Cult films are often an acquired taste, but they can also just be a lot of fun. In All About Evil, Deborah Tennis (Natasha Lyonne, Slums of Beverly Hills) always wanted to be a star, but is instead a frumpy librarian who inherits her father’s failing rep cinema. However, when she commits a vicious murder captured on the lobby’s security camera and projected onto the big screen, the small but loyal crowd believes the footage is a “gore worthy” short film that becomes a hit. Hungry to become a famous directress, Deborah and her crew of nefarious psycho-misfits begin to make more short films by including clueless audience members. Co-starring Noah Segan (Deadgirl and Someone’s Knocking at the Door), Thomas Dekker (Terminator: The Sarah Connor Chronicles) and Cassandra Peterson a.k.a. “Elvira, Mistress of the Dark.” In High School, when pot smokers Henry and Travis realize they’re going to fail the school’s new drug test, they decide the only way to avoid expulsion is to make the entire school high. But just when things seem to be going according to their devious plan, the town’s biggest nut-job, Psycho Ed (Adrien Brody), barges into the school looking for his stolen stash. The film also stars Michael Chiklis (The Shield), Colin Hanks (Orange County) and Yeardely Smith (the voice of Lisa on The Simpsons).

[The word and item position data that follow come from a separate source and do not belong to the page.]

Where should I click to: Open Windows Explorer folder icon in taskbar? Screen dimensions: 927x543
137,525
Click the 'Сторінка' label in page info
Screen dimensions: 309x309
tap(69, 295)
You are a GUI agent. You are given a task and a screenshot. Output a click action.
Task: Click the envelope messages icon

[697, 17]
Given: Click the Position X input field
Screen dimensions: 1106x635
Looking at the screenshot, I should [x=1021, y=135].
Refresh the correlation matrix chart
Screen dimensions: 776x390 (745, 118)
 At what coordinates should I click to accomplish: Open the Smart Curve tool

The festival’s closing night features a noteworthy double bill. Rubber is the story of an angry tire named Robert, which uses telekinesis to make things explode. If that doesn’t have you lining up at the box office, there’s nothing more to be said. The final film of this year’s event is The Human Cenitpede. Two American tourists with car trouble seek help at the house of Dr. Heiter (Dieter Laser), a physician who specialized in separating Siamese twins but now wants to create a human centipede. The mad doctor sews the girls and a Japanese tourist together – butt-to-mouth – and marches them around his yard. Now, their only hope for escape is their ability to work together as a singular organism.

TAD continues its tradition of supporting the briefer genre pictures with “Shorts After Dark,” a programme of international short films, as well as “Canada After Dark,” which opens each feature with a home-grown mini-movie.

I Spit on Your Grave will also be screened as part of Toronto After Dark.

Toronto After Dark Film Festival runs August 13-20 at Bloor Cinema.